Devilman Crybaby is not for everyone. It’s got a list of content warnings as long as my arm, to begin with, which in this premiere includes: animal death, blood, gore and dismemberment, body horror, drug use, so much nudity, and onscreen sex. It is determined to exercise its TV-MA rating and clearly enjoying the freedom of airing on Netflix.

A young boy leans forward, crying, next to a cardboard box. We can see a pair of legs wearing shorts behind him, and an umbrella just above his head, implying that the other figure is holding it. Rain streaks the background.

As with GARO last season, this is another historic franchise that I’m coming into cold, a fact that Crybaby seems to expect—the plot is a softball pitch for newcomers, taking the time to introduce the world mechanics and the basic relationship between the two main characters.

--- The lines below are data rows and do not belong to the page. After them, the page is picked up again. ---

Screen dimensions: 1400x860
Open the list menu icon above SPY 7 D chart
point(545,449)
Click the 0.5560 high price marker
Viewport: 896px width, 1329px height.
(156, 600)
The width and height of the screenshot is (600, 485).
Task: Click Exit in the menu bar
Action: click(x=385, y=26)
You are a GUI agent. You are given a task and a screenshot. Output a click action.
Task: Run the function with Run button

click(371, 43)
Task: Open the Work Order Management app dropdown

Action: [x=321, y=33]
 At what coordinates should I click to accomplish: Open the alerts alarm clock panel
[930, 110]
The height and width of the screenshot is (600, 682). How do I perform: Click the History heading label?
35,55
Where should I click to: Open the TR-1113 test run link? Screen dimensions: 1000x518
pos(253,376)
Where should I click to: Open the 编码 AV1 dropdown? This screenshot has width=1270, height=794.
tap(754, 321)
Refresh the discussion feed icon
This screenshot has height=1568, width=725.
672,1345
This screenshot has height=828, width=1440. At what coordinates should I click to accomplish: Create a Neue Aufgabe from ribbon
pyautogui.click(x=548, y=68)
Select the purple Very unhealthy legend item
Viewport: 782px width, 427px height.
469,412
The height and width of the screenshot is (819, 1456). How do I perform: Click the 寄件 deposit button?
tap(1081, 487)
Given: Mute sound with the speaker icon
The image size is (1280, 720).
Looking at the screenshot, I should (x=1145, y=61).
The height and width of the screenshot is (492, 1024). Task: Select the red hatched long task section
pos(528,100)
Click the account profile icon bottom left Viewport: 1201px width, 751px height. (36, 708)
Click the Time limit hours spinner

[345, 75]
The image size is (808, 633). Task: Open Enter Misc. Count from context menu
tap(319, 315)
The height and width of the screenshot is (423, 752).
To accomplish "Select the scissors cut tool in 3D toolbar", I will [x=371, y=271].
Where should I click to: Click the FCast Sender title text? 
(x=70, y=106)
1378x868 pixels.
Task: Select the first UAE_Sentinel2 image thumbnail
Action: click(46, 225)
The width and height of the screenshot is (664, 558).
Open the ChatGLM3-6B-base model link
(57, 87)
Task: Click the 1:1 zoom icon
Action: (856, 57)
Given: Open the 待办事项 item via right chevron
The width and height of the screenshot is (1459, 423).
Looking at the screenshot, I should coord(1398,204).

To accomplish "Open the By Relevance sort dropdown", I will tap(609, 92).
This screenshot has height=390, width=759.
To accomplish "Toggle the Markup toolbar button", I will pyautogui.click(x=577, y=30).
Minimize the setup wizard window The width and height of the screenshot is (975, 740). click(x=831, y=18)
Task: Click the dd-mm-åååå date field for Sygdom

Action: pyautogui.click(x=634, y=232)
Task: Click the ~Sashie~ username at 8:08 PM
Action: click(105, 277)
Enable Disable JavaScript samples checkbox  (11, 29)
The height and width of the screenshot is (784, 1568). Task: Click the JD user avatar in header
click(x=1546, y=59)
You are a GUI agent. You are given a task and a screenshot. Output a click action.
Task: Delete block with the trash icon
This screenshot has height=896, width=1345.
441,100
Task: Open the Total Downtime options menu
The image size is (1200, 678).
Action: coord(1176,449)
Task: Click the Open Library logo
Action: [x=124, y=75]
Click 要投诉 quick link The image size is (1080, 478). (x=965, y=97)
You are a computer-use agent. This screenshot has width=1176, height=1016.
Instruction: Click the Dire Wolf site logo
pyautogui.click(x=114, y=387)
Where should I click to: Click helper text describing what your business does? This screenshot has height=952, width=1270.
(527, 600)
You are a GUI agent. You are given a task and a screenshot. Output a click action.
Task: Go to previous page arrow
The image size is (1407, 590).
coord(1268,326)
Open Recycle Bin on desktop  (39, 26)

Here, for your benefit, are those basics: they’ve been friends since childhood; Akira is sensitive to the pain of others while Ryo at least pretends to be disinterested in living creatures; they are very cuddly and close, but will probably not do a smooch (CLAMP ships it, though). Drama ensues, usually involving dismemberment.

These are longstanding legacy characters, so it says something that Crybaby manages to make them feel modern. While many franchises brought out of retirement struggle to contend with having characters made to appeal to a different era of popular conventions, Crybaby’s leads are both obviously archetypal and also smoothly translated into an at least mostly modern setting.

A teenage girl in a school uniform lays on her back on a dock, staring up at the sky, her hands splayed on either side of her head. A messenger bag sits beside her. It appears to be sunset.

The visuals are a much larger departure, emphasizing flat coloring and thin lines that look less like classic Devilman and more like… well, I’m not personally familiar with Director Yuasa Masaaki (The Tatami Galaxy, Ping Pong), but fellow AniFem staffer Dee assures me what it looks “more like” is a Yuasa production, complete with his trademark contorted figures, skewed angles, and striking color schemes. This winds up being extremely off-putting in early scenes where the show is still aping school/slice-of-life conventions, as the bright colors combined with the flat shading make green fields or white walls almost painful to look at.

It’s in the second half that the reasoning behind the show’s aesthetic becomes clear, as the action shifts to a neon-lit orgy-slash-rave and starts using the stretchy designs (imagine Welcome to the Ballroom but on purpose) to reflect the copious amounts of mind-altering substances. The club scene is where you’ll find out whether or not this is a series for you.

A woman in a thong does the splits in front of a pair of teen boys at a night club. One boy in a white coat is lounging, looking bored; the other is staring at the woman with fascinated horror.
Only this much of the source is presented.